Here are the full report for each.
Http event 15021:
— <Event xmlns=»http://schemas.microsoft.com/win/2004/08/events/event«>
— <System>
<Provider Name=»Microsoft-Windows-HttpEvent« Guid=»{7b6bc78c-898b-4170-bbf8-1a469ea43fc5}«
EventSourceName=»HTTP« /><EventID Qualifiers=»49152«>15021</EventID>
<Keywords>0x80000000000000</Keywords>
<TimeCreated
SystemTime=»2019-03-27T06:35:52.504239300Z« /><EventRecordID>949114</EventRecordID>
<Execution ProcessID=»4« ThreadID=»15424« />
<Channel>System</Channel>
<Computer>DAN-DESKT-HW1</Computer>
</System>
— <EventData>
<Data Name=»DeviceObject« />
<Data Name=»Endpoint«>0.0.0.0:54266</Data>
<Binary>000004000200300000000000AD3A00C00000000000000000000000000000000000000000000000005F0000C0</Binary>
</EventData>
</Event>
Schannel 36870:
— <Event xmlns=»http://schemas.microsoft.com/win/2004/08/events/event«>
— <System>
<Provider Name=»Schannel« Guid=»{1F678132-5938-4686-9FDC-C8FF68F15C85}«
/><Keywords>0x8000000000000000</Keywords>
<TimeCreated
SystemTime=»2019-03-27T06:35:52.504320100Z« /><EventRecordID>949113</EventRecordID>
<Correlation
ActivityID=»{826053B9-DA28-0002-EC53-608228DAD401}« /><Execution ProcessID=»728« ThreadID=»13348« />
<Channel>System</Channel>
<Computer>DAN-DESKT-HW1</Computer>
<Security UserID=»S-1-5-18« />
</System>
— <EventData>
<Data Name=»Type«>server</Data>
<Data Name=»ErrorCode«>0x8009030d</Data>
<Data Name=»ErrorStatus«>10001</Data>
</EventData>
</Event>
I was told to try this:
https://blogs.technet.microsoft.com/instan/2009/01/05/schannel-36872-or-schannel-36870-on-a-domain-controller/
But this is what I came up with:
Solution a)
I dont have «All Users Profile\Application Data\Microsoft\Crypto\RSA folder»

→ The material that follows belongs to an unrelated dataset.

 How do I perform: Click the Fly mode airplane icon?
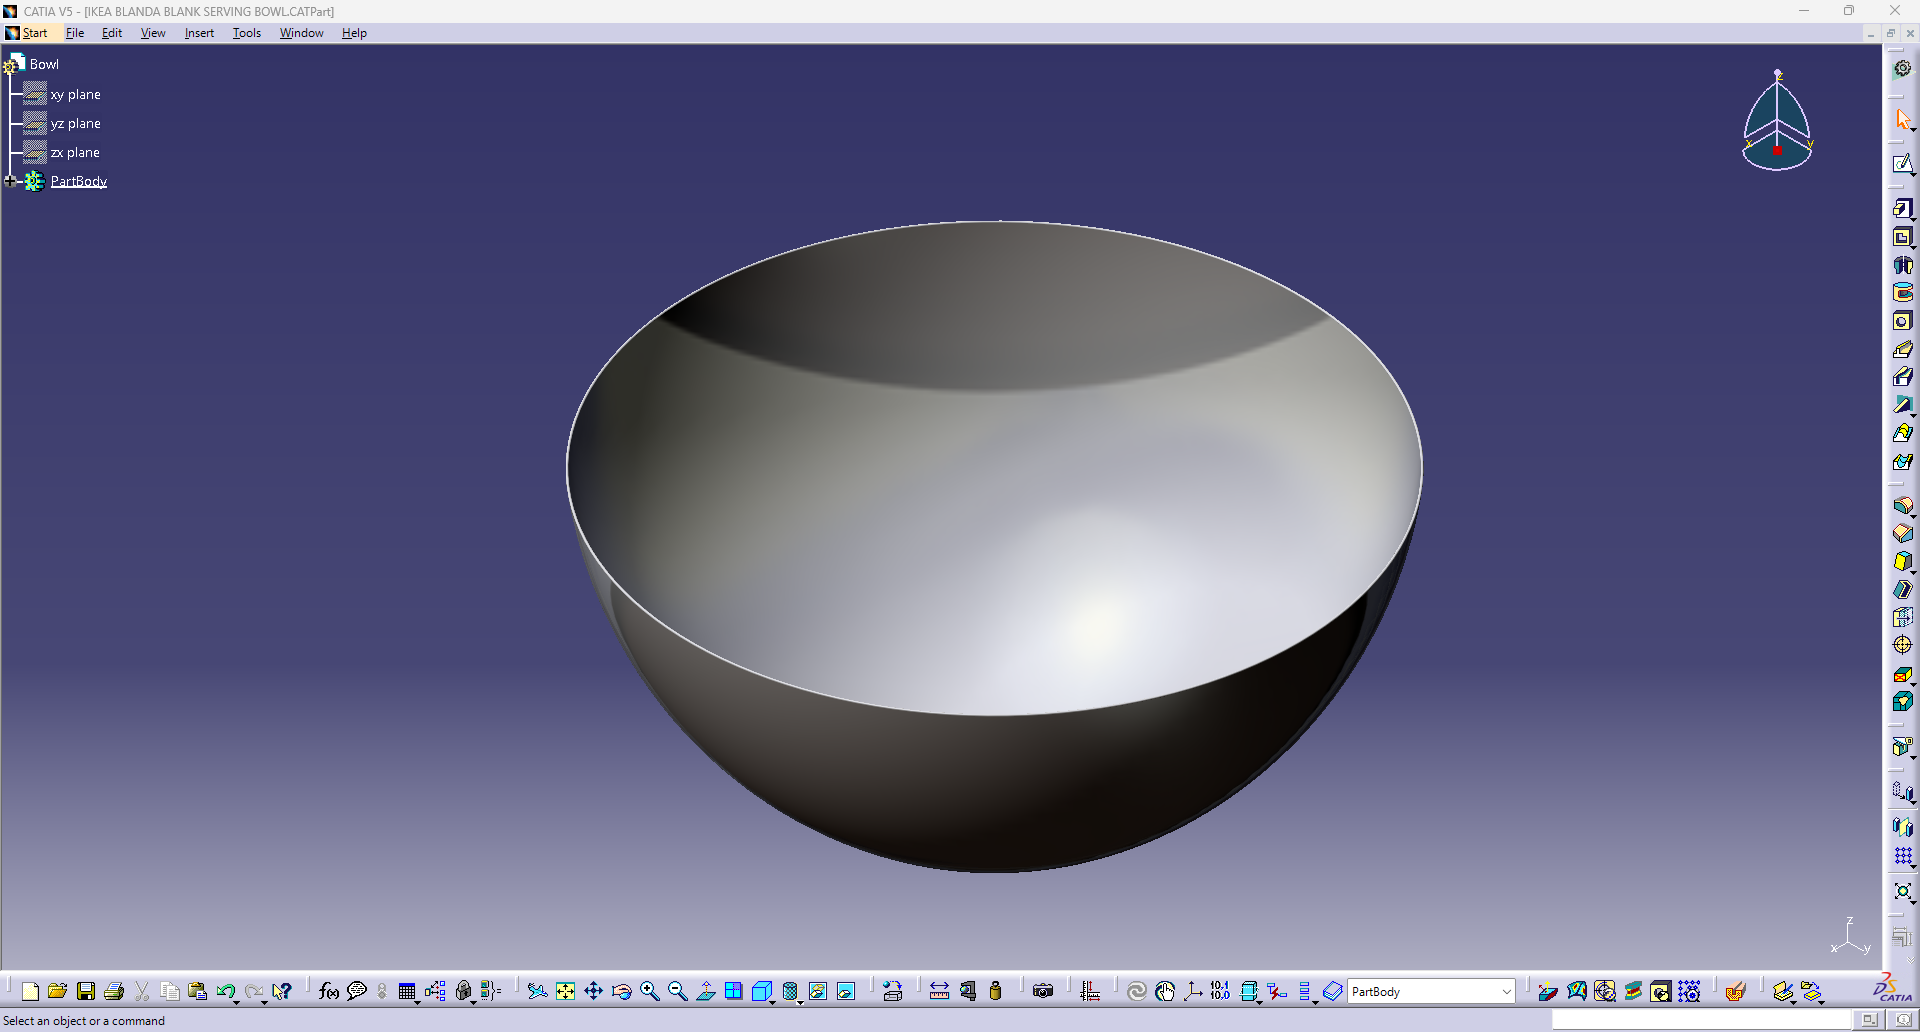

No RSA folder whatsoever, neither «All Users» I went to my individual accoiunt folder AppData, but still no RSA fodler
Solution b)
This was the most promising, as I found a computer certificate that was not trusted, with an expiration date of 2004. Deleted that, but still the same errors in event viewer.
Solutions C, D and E)
All these as I read require a third party or server certificate, which I dont find anywhere.
Can someone please help? This is not a windows server…. Its just Windows Home, but this issue comes up every minute.